Task to complete —
Each line of the listing that includes the string "will" is to be identified and copied.

== Records shown ==

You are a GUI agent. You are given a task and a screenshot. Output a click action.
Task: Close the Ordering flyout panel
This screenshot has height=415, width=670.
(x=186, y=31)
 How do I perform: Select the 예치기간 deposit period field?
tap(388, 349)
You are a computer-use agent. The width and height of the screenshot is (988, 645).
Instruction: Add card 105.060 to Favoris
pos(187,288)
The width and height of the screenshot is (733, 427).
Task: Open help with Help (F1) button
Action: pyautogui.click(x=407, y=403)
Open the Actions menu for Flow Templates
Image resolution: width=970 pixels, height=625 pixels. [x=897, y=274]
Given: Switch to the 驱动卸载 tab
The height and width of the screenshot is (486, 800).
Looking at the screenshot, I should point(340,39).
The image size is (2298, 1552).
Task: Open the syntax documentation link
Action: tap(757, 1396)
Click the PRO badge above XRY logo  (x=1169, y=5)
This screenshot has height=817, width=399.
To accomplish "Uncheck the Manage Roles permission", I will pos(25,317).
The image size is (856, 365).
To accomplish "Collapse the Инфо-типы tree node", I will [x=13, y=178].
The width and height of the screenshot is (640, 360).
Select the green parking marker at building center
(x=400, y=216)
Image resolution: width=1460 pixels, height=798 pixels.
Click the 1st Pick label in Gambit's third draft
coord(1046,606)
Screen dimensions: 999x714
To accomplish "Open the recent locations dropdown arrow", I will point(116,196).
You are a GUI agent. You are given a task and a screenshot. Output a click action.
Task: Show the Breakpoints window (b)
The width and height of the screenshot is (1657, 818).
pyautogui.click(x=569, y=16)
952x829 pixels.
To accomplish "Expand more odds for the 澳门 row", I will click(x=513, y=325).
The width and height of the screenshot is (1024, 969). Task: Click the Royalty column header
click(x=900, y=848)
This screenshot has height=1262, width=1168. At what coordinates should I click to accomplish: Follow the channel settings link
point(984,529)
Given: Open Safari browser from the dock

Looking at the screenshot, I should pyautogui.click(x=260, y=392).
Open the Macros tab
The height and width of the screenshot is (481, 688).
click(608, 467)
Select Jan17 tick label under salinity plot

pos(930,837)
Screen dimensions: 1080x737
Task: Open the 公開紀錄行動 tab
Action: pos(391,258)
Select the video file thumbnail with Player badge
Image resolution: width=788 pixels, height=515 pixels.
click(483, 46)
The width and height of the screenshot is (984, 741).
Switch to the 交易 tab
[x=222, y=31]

===

Exercise output —
To accomplish "Uncheck the Manage Roles permission", I will pos(25,317).
To accomplish "Collapse the Инфо-типы tree node", I will [x=13, y=178].
To accomplish "Open the recent locations dropdown arrow", I will point(116,196).
To accomplish "Expand more odds for the 澳门 row", I will click(x=513, y=325).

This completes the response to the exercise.